Choose an online college today, so you can find Environmental Health & Safety jobs more quickly.

NOTE: Environmental Health and Safety is offered as an undergraduate certificate in many colleges and universities around U.S.

Environmental Health and Safety Specialist

Environmental Health and Safety (EHS) Specialist oversees environmental programs and systems in order to minimize damage and injury to humans and natural resources. The EHS Specialist oversees all safety practices, codes, policies, training, waste management and other environmental functions related to a facility. They evaluate equipment operations for occupational health hazards and employee complaints about workplace conditions that may affect safety; based on their findings they implement or recommend appropriate measures.

To become an Environmental Health and Safety Specialist, a bachelor’s degree in engineering or environmental science is required, along with certifications from state agencies. Specialists should also be familiar with OSHA regulations.

 

Environmental Health and Safety Professionals Salary

Environmental Health and Safety Professionals earned a median salary of $64,560 in 2017. Environmental health and safety professionals typically earn more than most other occupations that require an associate’s degree, but less than those who hold bachelor’s degrees.

However, factors such as company size can also play a role in determining how much an EH&S professional earns each year. For example, Environmental Health and Safety Professionals working for companies with fewer than 10 employees earned a median salary of $54,600 in 2017. In comparison, Environmental Health and Safety Professionals working for companies with 1,000 or more employees earned a median salary of $77,040 during that same time period.

Working for a large company can help boost your salary, but if you’re looking to earn more, consider working in a metropolitan area. In 2017, Environmental Health and Safety Professionals working in areas with a high cost of living earned $66,020 on average—nearly $10,000 more than those who worked in rural areas.

What Environmental Health and Safety Manager Does

EHS managers must identify and understand relevant EHS regulations, and the implications. Organizations based in the United States are subject to EHS regulations in the Code of Federal Regulations, particularly CFR 29, 40, and 49. Still, EHS management is not limited to legal compliance and companies should be encouraged to do more than is required by law, if appropriate.
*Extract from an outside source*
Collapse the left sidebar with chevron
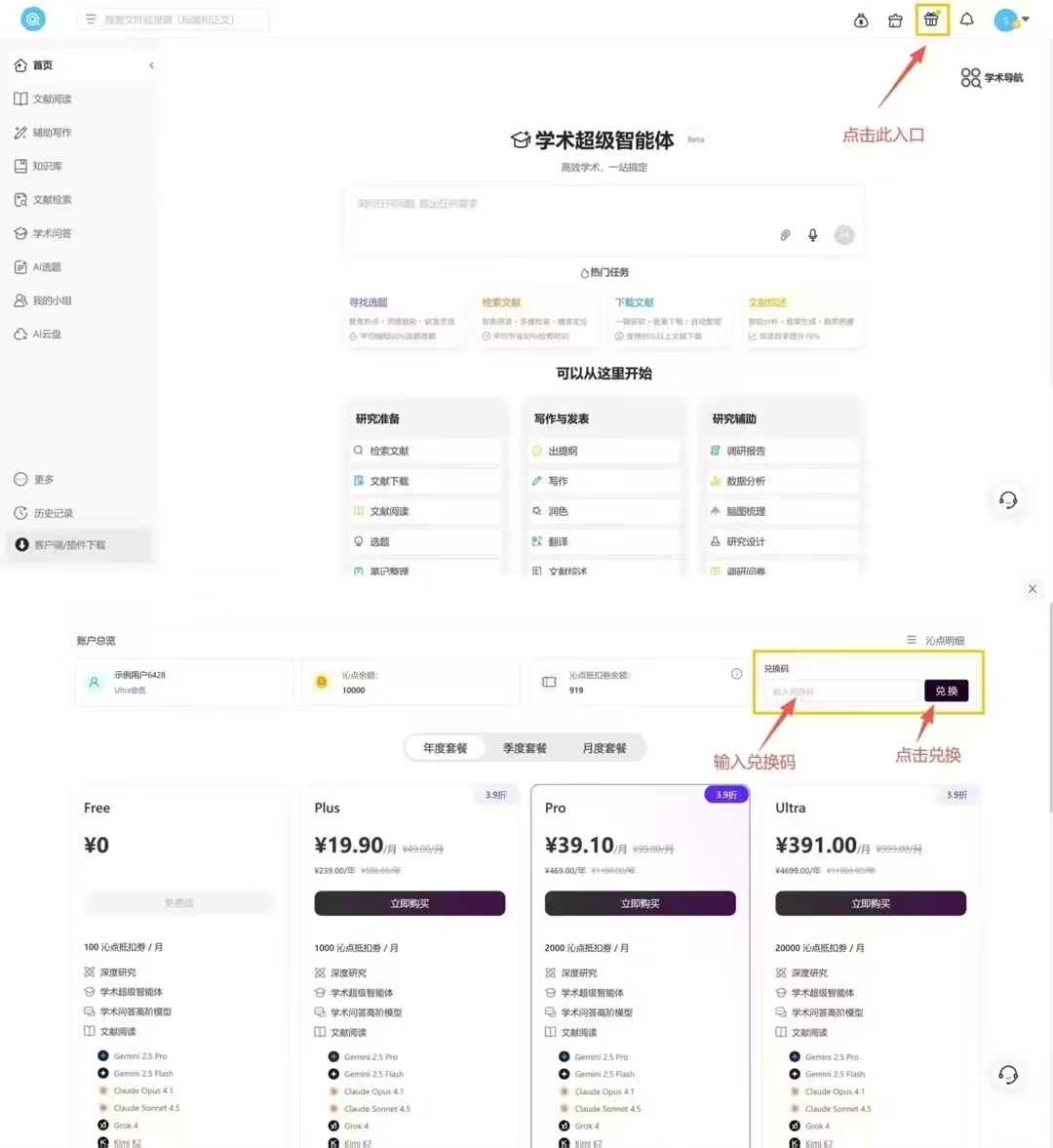Viewport: 1053px width, 1148px height. coord(151,65)
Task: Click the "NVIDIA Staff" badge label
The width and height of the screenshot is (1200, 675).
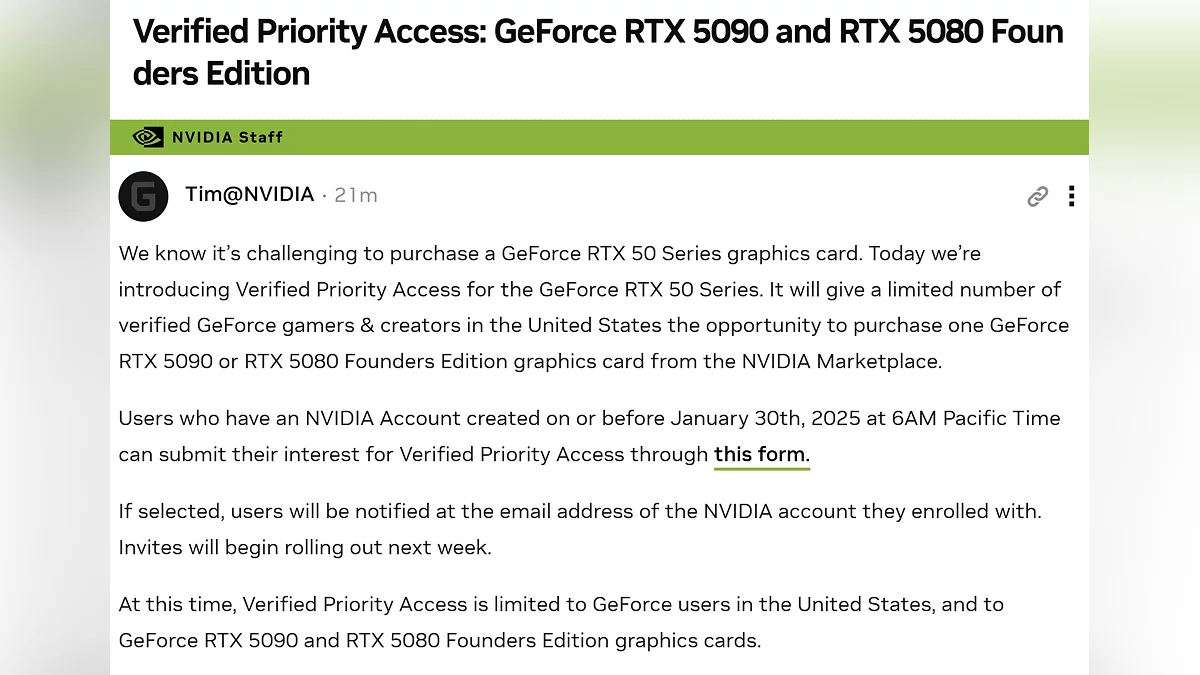Action: click(227, 137)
Hence, EHS managers must acquire the necessary training and certification in environmental health and safety. He must also keep himself abreast with the progress and changes in the field of environmental health and safety.
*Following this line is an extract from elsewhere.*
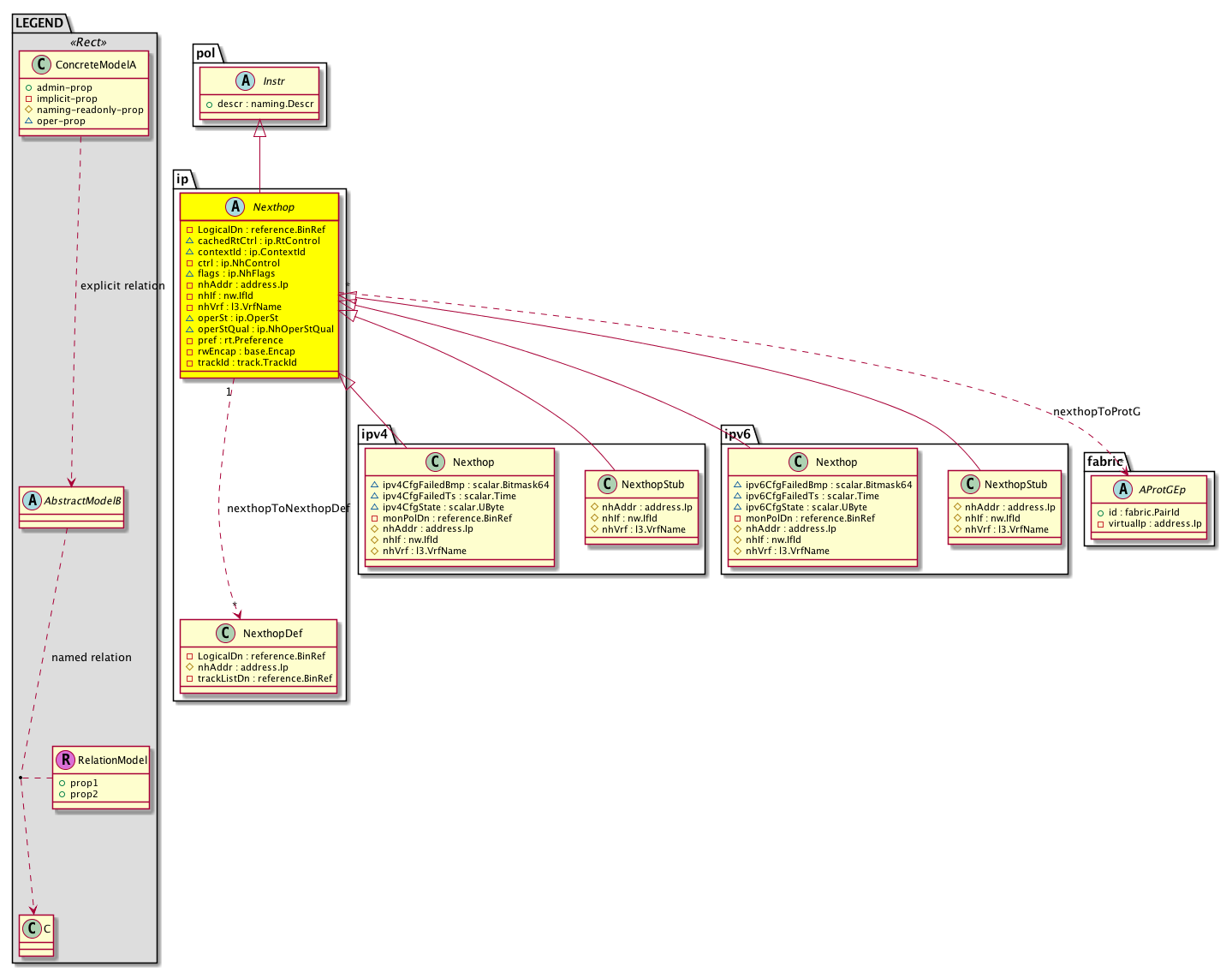Click the descr : naming.Descr attribute

265,104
Generally, EHS managers will;

  • Promote good working practices for employees in terms of environmental health and safety.
  • They observe these organizations to ensure that they comply with environmental legislation regarding safety in the workplace.
  • Help reduce carbon footprint or minimize environmental impact.

The EHS professional require attention to detail, great observation skills and knowledge of environmental law. They examine procedures and actions, and look for potential hazards in the day to day operation. When an individual is injured, they will often be the person conducting the investigation and writing the report. They may be called upon as expert witnesses for either side in the result of a prosecution.

 

How EHS Relates Sustainability

EHS professionals are increasingly responsible for designing and implementing strategies to take companies beyond compliance.
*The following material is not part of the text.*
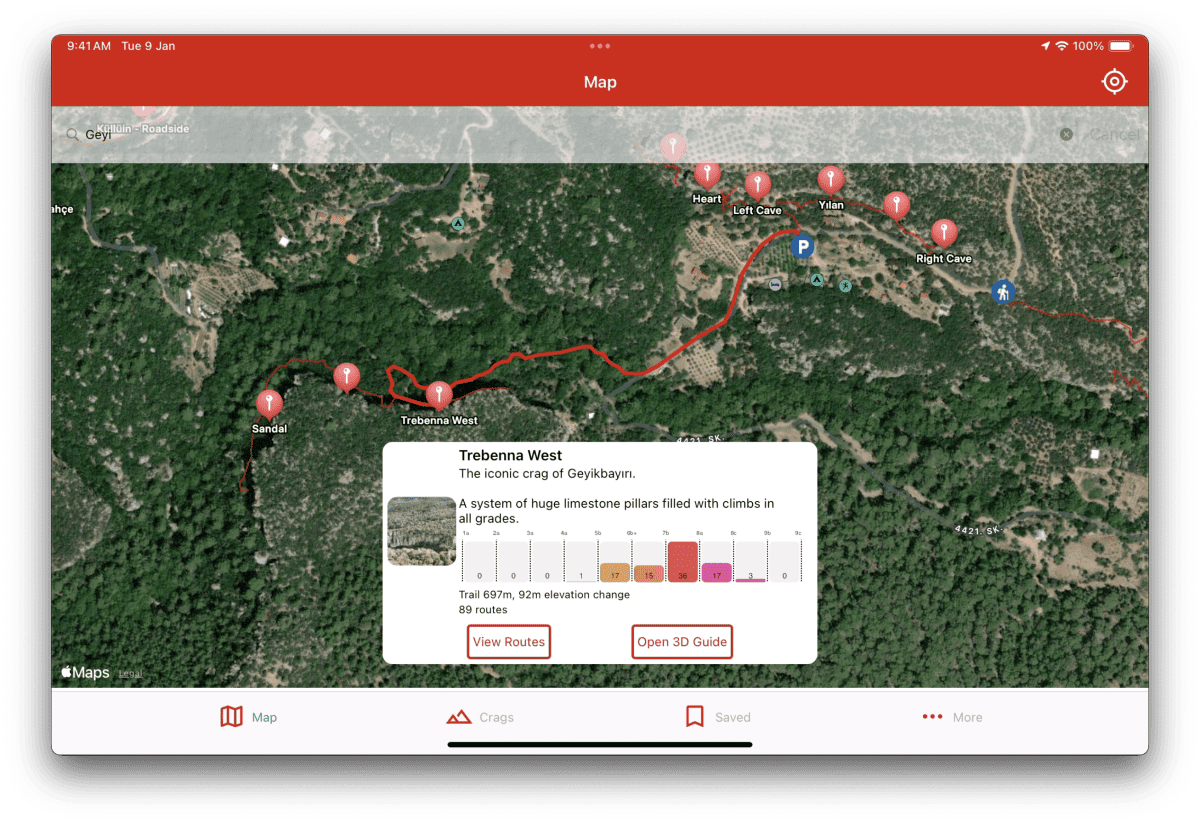Click the blue parking P marker
The height and width of the screenshot is (823, 1200).
[x=801, y=246]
These initiatives involve tasks such as:

  • Developing and leading a formal sustainability program.
  • Creating successful internal partnerships to integrate EHS values and practices across the business.
  • Communicating enterprise risks associated with environmental, health, or safety failures.
  • Establishing global corporate EHS standards and practices.
  • Publicly reporting progress on a full spectrum of EHS and sustainability initiatives.
  • Responding to stakeholder inquires about their company’s EHS and sustainability performance.
  • Working with supply chain.
  • Global auditing.
  • Ensuring safe and healthy workplaces around the world.